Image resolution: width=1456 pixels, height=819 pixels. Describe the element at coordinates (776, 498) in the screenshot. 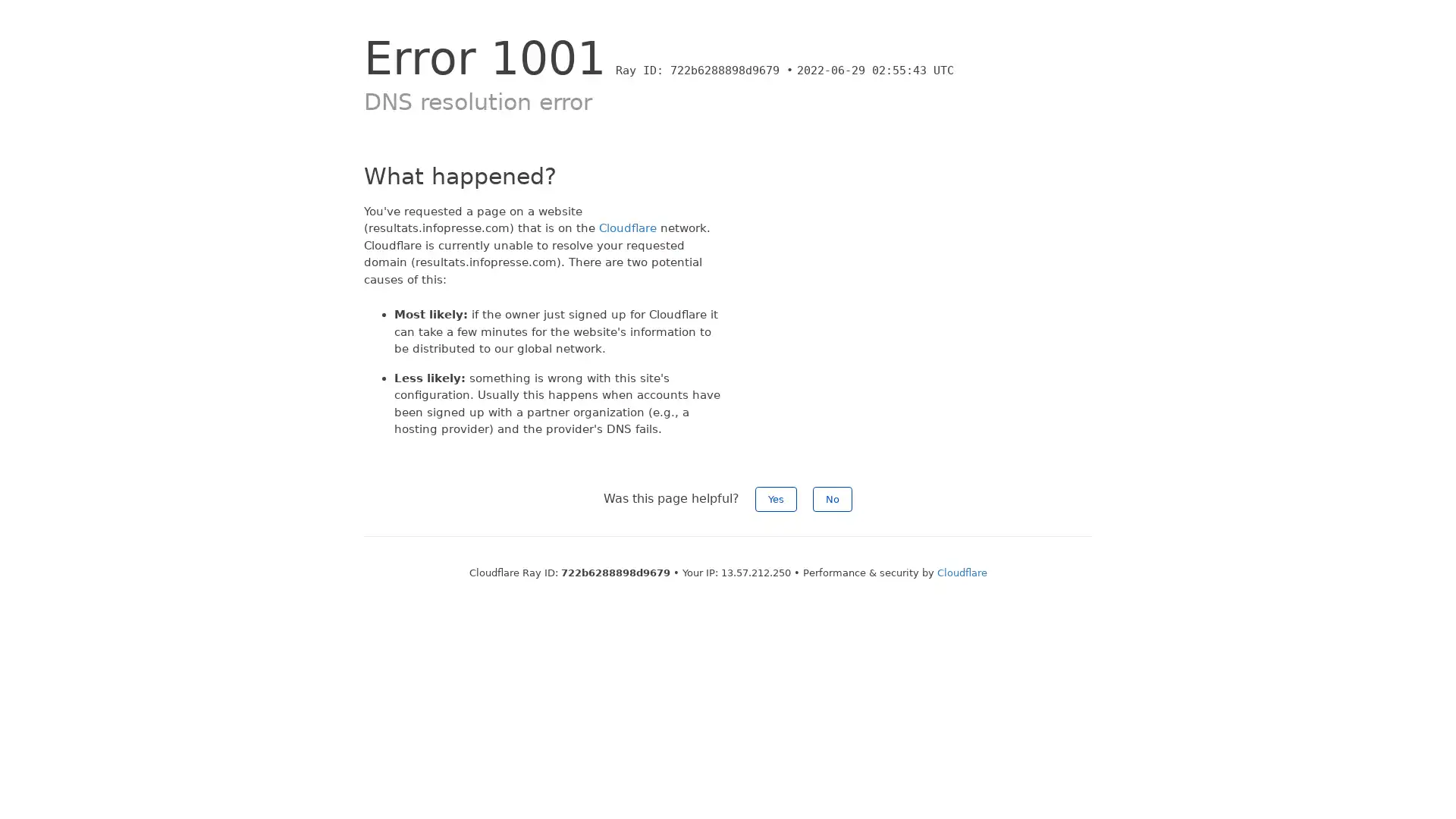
----
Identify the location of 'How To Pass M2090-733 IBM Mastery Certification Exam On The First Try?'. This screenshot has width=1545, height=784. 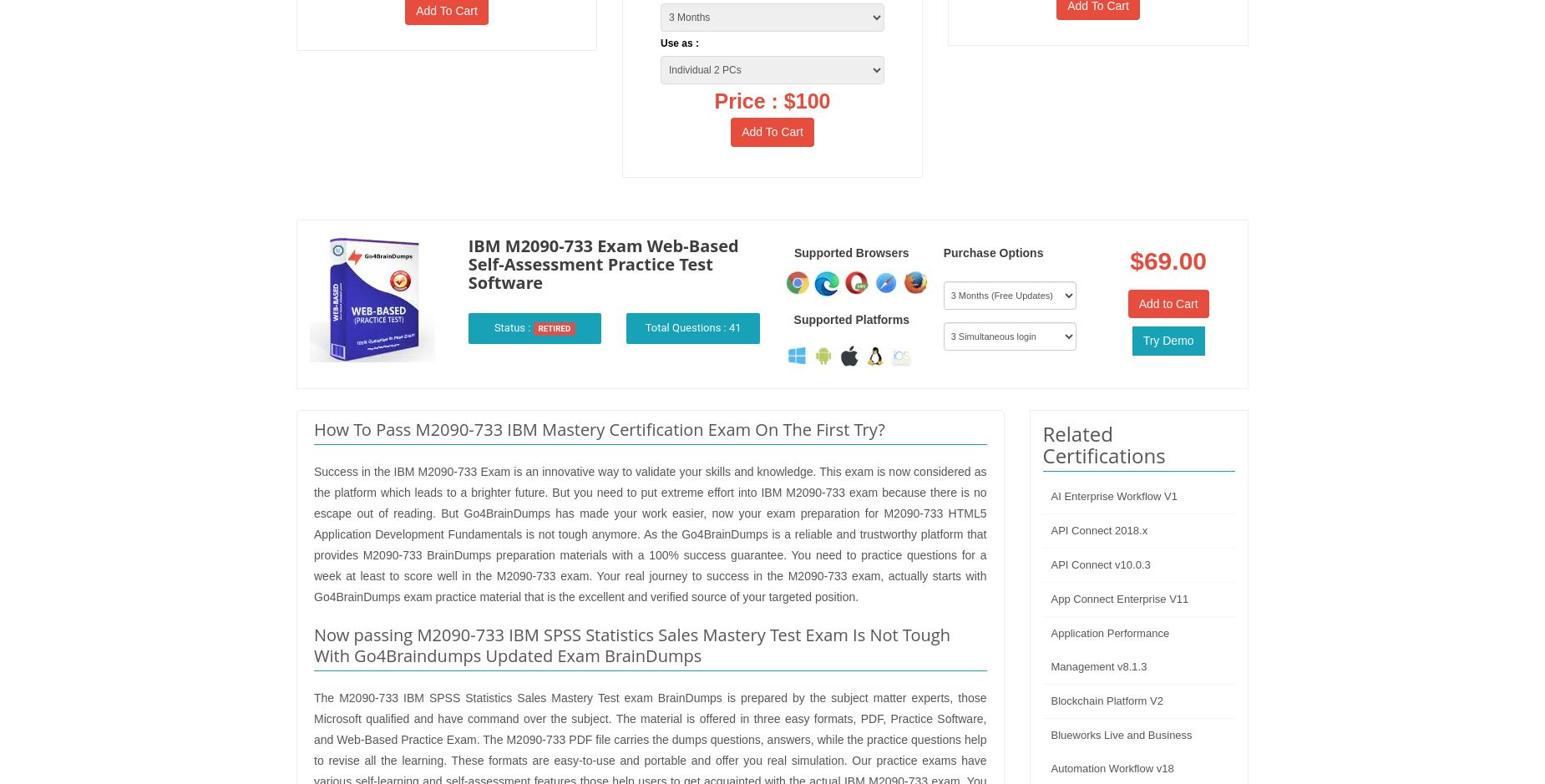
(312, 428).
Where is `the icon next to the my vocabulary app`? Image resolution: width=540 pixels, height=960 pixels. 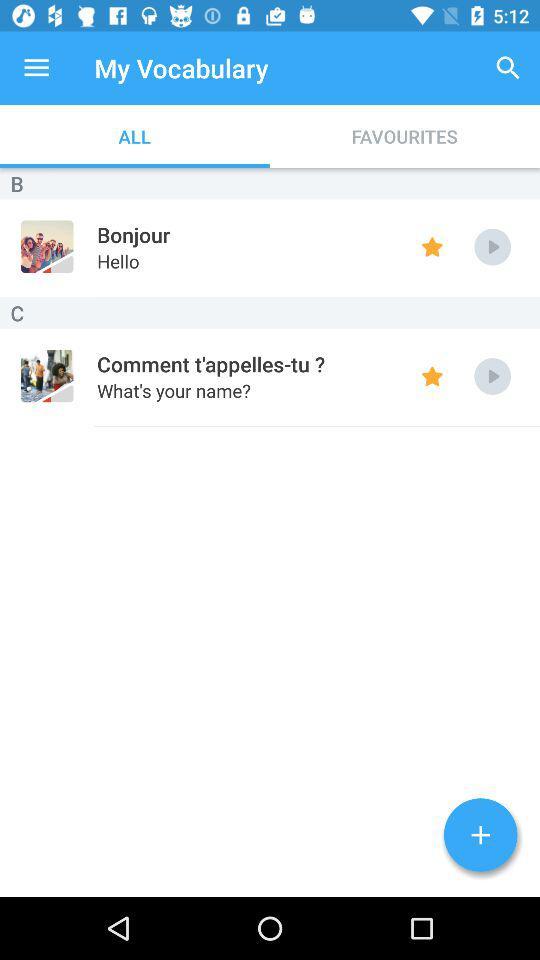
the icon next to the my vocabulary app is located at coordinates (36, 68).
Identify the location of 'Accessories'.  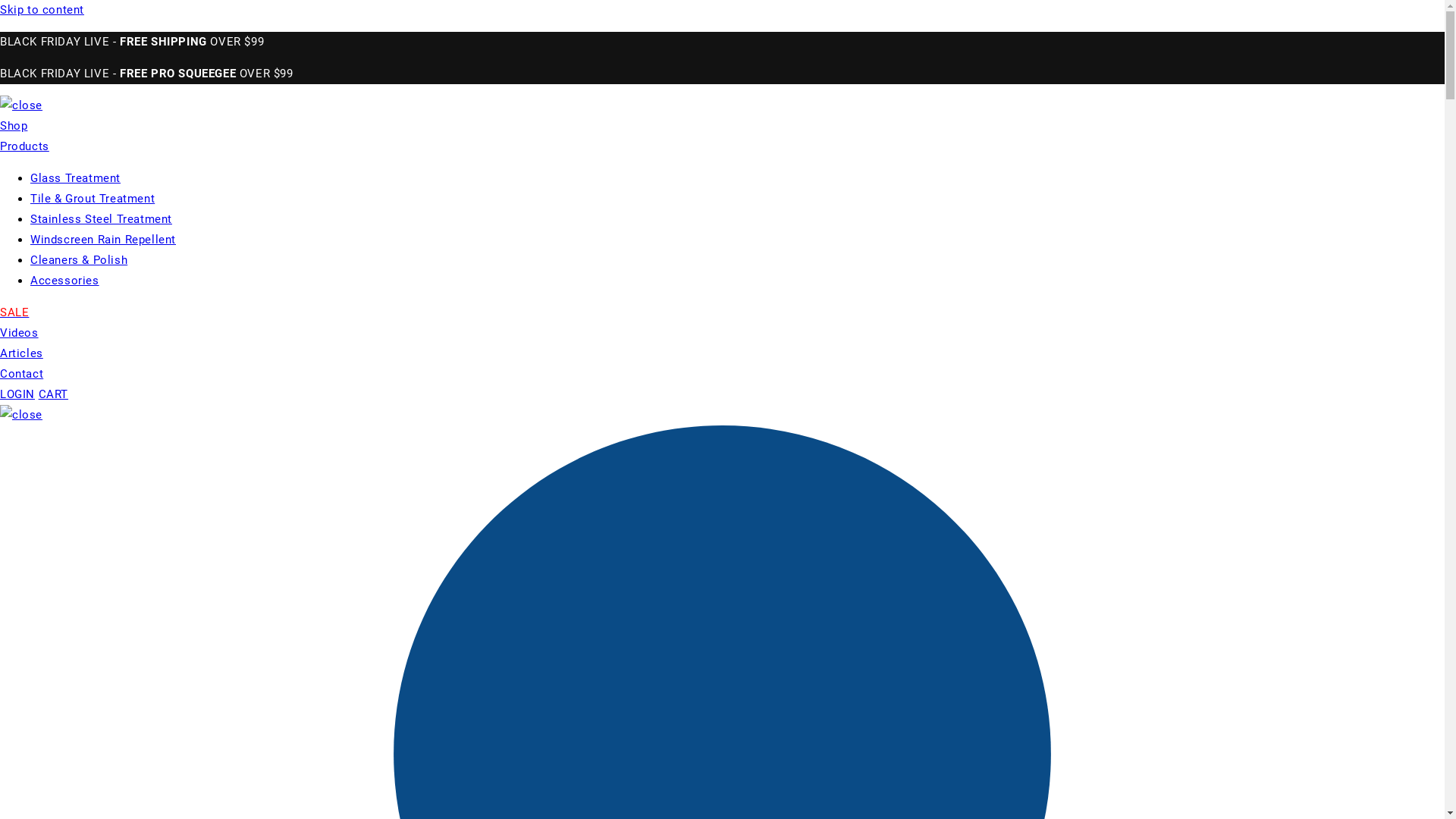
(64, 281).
----
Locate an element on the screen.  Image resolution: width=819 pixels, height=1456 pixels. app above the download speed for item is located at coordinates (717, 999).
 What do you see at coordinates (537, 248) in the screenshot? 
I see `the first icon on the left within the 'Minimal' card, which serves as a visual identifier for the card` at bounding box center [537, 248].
----
● **Aim of the task**
Please return the material from the line with "What do you" to the line with "center [537, 248].", including both of those lines, reproduced word for word.

● **Response to this task**
 What do you see at coordinates (537, 248) in the screenshot? 
I see `the first icon on the left within the 'Minimal' card, which serves as a visual identifier for the card` at bounding box center [537, 248].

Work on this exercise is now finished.